--- Dataset excerpts Enclosed Below ---

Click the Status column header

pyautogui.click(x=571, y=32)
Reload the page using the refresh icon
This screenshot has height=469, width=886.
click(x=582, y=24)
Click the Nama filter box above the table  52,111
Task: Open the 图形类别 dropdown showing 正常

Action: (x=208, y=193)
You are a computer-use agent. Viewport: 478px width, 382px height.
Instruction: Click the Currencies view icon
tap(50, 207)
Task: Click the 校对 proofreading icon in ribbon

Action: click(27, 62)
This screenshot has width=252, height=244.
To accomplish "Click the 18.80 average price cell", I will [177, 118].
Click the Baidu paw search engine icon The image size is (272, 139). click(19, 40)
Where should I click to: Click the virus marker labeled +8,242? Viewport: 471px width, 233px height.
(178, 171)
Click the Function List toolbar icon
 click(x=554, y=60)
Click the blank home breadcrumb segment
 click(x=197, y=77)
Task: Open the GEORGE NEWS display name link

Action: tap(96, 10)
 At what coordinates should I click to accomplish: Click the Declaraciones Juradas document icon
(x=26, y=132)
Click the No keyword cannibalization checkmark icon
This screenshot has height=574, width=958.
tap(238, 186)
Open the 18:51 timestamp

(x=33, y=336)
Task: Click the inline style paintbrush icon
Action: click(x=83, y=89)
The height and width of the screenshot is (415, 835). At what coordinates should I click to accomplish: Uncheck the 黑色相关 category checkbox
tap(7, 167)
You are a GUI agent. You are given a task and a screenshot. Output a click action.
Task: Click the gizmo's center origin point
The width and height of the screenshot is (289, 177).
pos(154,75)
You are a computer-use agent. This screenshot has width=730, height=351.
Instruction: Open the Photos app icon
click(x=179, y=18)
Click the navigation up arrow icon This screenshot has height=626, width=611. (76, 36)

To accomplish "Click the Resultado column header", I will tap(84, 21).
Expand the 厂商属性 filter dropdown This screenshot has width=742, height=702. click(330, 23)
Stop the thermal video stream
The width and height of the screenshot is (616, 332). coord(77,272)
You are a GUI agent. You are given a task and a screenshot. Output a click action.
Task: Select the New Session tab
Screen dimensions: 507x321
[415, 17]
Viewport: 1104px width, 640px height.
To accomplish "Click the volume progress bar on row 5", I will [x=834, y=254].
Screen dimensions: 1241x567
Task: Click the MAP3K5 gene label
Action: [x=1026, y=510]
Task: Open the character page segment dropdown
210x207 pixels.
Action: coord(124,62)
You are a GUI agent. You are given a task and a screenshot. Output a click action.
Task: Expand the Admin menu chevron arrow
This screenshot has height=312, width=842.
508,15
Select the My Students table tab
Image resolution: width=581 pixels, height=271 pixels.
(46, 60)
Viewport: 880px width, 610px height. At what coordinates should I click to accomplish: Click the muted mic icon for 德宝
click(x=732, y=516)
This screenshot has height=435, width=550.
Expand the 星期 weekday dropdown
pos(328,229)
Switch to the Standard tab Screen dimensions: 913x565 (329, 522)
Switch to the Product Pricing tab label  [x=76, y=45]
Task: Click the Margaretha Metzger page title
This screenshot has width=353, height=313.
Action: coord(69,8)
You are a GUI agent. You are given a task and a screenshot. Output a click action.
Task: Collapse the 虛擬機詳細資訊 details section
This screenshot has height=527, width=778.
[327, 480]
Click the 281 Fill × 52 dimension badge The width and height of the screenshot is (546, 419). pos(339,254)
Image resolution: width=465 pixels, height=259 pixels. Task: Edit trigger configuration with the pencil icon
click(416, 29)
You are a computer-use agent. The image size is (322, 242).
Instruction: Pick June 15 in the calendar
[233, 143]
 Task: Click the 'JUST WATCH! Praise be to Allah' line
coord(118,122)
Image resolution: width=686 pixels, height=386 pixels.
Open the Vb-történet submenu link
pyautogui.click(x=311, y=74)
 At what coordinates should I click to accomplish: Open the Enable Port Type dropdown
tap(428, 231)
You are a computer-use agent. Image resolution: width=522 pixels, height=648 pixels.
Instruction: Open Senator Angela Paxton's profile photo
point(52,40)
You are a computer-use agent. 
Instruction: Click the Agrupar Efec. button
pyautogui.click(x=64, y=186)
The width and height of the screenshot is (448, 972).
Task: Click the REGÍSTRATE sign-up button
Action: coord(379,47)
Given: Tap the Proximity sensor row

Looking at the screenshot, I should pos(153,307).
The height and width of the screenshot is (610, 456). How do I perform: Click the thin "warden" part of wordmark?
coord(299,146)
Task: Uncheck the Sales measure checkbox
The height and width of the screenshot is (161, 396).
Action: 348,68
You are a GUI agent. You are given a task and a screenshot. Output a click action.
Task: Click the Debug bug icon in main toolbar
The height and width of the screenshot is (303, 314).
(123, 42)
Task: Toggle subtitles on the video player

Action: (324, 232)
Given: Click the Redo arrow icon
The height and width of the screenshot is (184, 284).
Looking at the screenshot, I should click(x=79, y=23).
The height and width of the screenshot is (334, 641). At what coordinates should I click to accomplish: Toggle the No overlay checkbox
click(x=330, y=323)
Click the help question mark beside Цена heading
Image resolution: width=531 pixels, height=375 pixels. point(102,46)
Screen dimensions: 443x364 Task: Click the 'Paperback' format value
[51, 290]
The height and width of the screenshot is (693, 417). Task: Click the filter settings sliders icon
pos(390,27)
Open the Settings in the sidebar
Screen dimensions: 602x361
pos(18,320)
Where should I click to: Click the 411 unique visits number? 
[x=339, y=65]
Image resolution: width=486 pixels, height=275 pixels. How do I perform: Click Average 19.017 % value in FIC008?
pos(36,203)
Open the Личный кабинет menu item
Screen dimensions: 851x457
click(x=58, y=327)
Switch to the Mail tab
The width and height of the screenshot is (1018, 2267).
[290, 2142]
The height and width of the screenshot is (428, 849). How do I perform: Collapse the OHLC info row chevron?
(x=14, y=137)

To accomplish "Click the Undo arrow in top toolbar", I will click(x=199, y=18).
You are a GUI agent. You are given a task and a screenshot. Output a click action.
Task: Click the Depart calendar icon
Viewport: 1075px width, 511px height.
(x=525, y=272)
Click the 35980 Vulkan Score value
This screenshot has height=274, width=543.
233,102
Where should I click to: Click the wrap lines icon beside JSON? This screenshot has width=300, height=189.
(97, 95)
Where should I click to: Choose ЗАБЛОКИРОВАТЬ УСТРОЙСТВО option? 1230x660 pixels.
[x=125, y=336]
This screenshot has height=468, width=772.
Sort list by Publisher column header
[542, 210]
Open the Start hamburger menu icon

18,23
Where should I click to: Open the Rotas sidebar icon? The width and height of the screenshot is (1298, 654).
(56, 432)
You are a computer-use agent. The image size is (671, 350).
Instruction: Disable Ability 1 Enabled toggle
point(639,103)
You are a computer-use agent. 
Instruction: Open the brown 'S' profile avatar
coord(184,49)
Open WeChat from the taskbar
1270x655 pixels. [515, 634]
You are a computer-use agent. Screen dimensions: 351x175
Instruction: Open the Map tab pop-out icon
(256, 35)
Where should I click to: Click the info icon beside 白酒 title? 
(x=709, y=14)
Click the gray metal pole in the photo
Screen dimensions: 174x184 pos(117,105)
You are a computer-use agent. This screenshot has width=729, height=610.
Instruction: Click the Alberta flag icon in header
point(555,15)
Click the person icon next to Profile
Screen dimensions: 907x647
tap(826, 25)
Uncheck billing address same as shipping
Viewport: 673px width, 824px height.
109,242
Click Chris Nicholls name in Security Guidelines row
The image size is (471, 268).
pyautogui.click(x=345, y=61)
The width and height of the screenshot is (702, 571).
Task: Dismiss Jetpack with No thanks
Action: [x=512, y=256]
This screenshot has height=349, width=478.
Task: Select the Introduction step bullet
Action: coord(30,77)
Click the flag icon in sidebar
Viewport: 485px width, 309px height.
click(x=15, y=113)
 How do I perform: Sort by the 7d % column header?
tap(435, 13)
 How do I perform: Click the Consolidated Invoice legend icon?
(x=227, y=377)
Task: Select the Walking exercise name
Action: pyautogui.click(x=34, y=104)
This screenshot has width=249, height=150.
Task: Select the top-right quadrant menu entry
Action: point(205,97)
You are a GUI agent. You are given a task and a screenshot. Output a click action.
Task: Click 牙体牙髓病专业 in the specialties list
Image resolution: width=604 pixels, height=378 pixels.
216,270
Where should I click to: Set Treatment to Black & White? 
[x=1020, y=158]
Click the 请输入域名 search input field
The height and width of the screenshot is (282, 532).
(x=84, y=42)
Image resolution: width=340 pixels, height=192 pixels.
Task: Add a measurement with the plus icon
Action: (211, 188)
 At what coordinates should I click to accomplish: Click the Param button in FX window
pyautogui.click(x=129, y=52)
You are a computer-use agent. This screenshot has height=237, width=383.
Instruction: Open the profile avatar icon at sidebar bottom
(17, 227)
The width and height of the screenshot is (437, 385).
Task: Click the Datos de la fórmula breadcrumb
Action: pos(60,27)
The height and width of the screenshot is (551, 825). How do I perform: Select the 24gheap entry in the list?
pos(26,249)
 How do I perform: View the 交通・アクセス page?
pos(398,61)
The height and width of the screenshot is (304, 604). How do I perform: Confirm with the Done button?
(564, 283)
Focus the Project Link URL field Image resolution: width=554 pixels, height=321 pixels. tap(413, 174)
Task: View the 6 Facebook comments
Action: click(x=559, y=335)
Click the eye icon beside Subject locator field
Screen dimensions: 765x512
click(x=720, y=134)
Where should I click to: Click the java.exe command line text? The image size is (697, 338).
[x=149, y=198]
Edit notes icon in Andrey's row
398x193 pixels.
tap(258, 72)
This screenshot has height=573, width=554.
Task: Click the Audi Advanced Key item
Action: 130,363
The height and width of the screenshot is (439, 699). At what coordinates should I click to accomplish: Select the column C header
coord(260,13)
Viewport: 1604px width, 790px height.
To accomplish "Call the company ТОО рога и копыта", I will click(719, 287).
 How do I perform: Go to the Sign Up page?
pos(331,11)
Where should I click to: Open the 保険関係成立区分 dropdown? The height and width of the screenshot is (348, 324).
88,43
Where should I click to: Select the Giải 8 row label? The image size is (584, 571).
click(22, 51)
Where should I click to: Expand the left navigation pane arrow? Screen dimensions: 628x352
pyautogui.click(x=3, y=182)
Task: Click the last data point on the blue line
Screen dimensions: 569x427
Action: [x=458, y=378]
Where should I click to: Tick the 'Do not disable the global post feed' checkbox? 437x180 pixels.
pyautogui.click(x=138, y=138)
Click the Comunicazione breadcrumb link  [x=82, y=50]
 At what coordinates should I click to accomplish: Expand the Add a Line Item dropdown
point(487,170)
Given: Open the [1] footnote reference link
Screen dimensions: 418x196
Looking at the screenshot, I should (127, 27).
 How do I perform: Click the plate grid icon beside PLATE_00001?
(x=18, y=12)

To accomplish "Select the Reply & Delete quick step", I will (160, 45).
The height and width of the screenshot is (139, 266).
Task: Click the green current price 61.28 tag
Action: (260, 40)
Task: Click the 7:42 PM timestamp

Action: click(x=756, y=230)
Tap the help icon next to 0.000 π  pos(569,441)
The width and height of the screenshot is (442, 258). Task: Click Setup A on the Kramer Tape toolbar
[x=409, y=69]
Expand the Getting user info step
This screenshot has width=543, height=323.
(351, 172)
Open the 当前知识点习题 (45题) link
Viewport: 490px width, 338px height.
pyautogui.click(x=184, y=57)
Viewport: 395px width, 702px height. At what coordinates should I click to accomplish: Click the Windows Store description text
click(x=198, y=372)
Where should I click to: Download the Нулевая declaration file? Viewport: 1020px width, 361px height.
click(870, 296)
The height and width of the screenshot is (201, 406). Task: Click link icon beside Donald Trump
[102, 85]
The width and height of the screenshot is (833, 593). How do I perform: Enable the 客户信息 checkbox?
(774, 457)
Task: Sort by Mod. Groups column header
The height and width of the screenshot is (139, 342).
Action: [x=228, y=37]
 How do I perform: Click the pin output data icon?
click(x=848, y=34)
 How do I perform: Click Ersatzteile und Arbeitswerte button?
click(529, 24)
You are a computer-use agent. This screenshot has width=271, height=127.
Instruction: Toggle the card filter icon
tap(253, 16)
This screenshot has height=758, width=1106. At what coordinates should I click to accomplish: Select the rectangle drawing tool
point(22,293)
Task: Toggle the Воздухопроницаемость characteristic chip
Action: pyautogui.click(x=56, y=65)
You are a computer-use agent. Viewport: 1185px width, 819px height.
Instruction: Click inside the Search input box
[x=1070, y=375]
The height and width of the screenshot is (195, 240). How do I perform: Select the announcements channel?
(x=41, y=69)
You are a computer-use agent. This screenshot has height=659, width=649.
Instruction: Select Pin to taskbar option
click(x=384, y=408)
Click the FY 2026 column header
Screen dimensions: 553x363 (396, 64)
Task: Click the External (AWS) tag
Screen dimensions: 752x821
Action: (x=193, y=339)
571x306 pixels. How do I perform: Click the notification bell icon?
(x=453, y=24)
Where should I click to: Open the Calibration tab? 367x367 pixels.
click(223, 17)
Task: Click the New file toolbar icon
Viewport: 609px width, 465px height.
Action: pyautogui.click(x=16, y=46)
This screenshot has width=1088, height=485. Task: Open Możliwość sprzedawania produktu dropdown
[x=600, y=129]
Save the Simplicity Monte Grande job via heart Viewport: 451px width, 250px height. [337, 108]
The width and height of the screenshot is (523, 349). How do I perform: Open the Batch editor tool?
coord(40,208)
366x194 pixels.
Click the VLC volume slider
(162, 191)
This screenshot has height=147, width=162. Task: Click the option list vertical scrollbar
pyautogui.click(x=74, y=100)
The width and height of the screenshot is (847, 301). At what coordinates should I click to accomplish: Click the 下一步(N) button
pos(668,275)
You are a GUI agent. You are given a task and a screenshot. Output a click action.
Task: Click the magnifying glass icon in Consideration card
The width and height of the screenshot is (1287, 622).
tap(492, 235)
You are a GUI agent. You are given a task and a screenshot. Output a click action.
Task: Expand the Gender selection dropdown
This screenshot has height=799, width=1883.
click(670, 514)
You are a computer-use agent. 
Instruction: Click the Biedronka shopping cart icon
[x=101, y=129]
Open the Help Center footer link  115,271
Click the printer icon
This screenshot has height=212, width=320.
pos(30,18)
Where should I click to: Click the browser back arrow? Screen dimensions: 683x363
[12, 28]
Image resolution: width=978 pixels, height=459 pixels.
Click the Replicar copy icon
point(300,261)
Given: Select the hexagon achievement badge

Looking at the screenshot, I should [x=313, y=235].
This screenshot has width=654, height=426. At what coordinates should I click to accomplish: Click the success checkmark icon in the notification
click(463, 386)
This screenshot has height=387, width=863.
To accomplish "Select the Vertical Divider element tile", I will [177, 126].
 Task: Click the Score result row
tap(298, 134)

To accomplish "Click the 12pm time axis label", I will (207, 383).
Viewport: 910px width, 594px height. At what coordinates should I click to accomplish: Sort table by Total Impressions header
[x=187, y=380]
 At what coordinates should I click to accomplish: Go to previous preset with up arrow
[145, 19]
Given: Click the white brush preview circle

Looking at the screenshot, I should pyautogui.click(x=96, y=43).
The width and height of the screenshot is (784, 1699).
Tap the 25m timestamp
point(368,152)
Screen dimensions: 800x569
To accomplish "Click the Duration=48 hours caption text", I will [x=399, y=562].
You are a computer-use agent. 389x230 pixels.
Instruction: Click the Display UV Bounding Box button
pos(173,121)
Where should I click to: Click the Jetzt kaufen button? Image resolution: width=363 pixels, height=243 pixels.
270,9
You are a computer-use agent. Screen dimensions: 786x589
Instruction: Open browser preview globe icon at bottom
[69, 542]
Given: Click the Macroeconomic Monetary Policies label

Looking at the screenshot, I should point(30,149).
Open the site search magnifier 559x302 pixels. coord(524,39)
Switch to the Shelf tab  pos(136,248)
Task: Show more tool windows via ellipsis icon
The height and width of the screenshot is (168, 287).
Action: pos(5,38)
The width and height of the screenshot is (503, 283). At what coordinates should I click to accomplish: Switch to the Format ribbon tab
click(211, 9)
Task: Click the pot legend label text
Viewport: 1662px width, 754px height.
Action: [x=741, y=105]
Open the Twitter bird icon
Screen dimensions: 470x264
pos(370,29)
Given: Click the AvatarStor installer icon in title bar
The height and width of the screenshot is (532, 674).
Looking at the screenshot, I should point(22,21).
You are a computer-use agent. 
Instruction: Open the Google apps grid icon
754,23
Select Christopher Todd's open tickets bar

--- End of Enclosed Dataset excerpts ---

# How to complete this task:
Copy exactly, and only, the lines from the line that contains "The width and height of the screenshot is (503, 283)." through the end of the data above.

# Response:
The width and height of the screenshot is (503, 283). At what coordinates should I click to accomplish: Switch to the Format ribbon tab
click(211, 9)
Task: Click the pot legend label text
Viewport: 1662px width, 754px height.
Action: [x=741, y=105]
Open the Twitter bird icon
Screen dimensions: 470x264
pos(370,29)
Given: Click the AvatarStor installer icon in title bar
The height and width of the screenshot is (532, 674).
Looking at the screenshot, I should point(22,21).
You are a computer-use agent. 
Instruction: Open the Google apps grid icon
754,23
Select Christopher Todd's open tickets bar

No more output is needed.